▼
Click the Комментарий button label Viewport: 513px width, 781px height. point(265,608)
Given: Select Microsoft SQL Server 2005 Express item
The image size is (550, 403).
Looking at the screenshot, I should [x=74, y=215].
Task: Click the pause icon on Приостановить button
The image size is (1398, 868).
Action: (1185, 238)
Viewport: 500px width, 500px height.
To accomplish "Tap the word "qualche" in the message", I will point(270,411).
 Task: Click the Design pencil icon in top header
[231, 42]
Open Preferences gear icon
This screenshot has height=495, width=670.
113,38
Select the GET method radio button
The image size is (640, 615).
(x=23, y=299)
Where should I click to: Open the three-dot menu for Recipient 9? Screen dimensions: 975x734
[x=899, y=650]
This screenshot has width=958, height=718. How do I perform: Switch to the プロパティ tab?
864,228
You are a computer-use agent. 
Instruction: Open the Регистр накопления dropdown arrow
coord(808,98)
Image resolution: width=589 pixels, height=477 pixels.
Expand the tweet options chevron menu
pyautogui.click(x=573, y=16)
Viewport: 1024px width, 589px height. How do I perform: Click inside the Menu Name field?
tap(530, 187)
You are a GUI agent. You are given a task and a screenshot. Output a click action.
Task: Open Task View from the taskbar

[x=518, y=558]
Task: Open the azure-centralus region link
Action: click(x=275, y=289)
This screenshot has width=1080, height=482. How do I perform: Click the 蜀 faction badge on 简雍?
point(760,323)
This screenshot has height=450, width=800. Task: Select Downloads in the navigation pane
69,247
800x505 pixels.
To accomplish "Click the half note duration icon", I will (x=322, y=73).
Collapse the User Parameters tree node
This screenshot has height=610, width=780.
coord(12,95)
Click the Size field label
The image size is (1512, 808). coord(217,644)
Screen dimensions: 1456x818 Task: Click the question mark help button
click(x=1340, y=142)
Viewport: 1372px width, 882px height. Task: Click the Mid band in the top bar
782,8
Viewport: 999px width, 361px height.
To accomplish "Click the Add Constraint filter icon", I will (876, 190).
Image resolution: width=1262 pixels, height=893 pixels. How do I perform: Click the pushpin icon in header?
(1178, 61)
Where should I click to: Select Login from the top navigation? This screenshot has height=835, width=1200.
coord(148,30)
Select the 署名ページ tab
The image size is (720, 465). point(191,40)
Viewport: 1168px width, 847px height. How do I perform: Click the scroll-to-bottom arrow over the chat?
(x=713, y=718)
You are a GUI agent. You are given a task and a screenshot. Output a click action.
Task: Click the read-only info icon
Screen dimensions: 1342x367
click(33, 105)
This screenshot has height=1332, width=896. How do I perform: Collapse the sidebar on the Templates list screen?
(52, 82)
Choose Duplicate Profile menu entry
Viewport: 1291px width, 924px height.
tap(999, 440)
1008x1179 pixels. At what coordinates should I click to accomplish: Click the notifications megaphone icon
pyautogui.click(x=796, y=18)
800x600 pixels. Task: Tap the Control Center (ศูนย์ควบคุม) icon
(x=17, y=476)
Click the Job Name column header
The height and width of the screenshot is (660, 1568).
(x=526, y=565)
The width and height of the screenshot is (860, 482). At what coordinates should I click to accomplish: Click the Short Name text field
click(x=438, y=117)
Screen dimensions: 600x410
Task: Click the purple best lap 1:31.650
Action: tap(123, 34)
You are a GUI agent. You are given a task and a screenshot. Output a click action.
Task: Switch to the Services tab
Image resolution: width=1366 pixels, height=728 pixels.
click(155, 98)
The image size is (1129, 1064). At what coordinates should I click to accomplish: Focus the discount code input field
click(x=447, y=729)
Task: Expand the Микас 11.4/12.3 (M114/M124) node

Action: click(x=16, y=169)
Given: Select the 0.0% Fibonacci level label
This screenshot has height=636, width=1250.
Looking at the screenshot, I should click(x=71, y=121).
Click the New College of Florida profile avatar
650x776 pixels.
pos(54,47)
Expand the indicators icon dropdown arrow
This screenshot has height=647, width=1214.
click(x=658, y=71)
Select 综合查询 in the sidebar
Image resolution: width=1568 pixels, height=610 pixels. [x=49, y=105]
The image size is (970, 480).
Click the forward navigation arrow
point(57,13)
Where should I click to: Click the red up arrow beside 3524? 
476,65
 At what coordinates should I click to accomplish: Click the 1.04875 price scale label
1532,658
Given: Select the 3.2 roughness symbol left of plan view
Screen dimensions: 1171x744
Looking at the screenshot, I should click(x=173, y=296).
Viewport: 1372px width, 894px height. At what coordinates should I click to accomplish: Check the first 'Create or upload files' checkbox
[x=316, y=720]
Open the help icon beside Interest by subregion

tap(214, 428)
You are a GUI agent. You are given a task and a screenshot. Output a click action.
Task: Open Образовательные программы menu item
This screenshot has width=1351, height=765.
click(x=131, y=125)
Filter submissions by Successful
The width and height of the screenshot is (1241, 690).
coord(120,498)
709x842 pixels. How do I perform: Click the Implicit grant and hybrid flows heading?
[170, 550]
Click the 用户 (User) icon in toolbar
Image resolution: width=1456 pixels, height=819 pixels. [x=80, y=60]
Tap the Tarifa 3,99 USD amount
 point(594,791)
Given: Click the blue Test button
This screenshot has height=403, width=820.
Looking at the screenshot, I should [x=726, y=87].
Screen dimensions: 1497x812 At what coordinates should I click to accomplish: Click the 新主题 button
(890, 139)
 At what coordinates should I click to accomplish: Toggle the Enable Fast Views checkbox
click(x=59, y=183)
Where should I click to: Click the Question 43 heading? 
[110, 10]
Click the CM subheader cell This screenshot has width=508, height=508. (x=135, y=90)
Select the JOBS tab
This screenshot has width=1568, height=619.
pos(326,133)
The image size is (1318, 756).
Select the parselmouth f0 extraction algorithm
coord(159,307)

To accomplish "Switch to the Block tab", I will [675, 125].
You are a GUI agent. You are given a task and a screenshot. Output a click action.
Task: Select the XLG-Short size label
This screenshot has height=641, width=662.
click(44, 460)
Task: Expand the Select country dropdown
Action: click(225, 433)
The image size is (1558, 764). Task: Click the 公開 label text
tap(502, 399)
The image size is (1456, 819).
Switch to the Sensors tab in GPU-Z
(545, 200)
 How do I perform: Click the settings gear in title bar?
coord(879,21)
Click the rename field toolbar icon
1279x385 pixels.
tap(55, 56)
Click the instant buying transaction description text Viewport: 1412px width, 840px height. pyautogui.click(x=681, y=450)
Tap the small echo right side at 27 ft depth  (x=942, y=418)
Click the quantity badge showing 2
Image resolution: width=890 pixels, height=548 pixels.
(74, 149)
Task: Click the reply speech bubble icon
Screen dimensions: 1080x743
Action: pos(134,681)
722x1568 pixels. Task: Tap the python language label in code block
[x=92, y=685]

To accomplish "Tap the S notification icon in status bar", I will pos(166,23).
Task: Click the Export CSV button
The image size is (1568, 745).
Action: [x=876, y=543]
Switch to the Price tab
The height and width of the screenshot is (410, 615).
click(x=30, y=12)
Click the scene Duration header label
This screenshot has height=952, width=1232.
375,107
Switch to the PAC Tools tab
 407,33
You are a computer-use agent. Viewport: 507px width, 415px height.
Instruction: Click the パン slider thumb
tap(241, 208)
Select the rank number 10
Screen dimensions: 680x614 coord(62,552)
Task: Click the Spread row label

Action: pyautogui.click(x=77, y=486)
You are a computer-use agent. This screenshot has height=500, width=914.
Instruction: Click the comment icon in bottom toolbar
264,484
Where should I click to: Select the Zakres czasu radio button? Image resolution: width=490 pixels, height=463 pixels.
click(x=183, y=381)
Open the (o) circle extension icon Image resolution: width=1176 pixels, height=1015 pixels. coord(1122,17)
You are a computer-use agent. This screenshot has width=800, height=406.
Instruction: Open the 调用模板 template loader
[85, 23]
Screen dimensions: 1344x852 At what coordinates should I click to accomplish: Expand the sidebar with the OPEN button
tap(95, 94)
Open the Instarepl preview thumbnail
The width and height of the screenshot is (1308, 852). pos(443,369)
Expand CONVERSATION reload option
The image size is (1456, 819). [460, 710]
▲
Present each line from the listing that holds the string "will".

- _Task response_:
To accomplish "Tap the word "qualche" in the message", I will point(270,411).
To accomplish "Click the half note duration icon", I will (x=322, y=73).
To accomplish "Click the Add Constraint filter icon", I will (876, 190).
To accomplish "Switch to the Block tab", I will [675, 125].
To accomplish "Tap the S notification icon in status bar", I will pos(166,23).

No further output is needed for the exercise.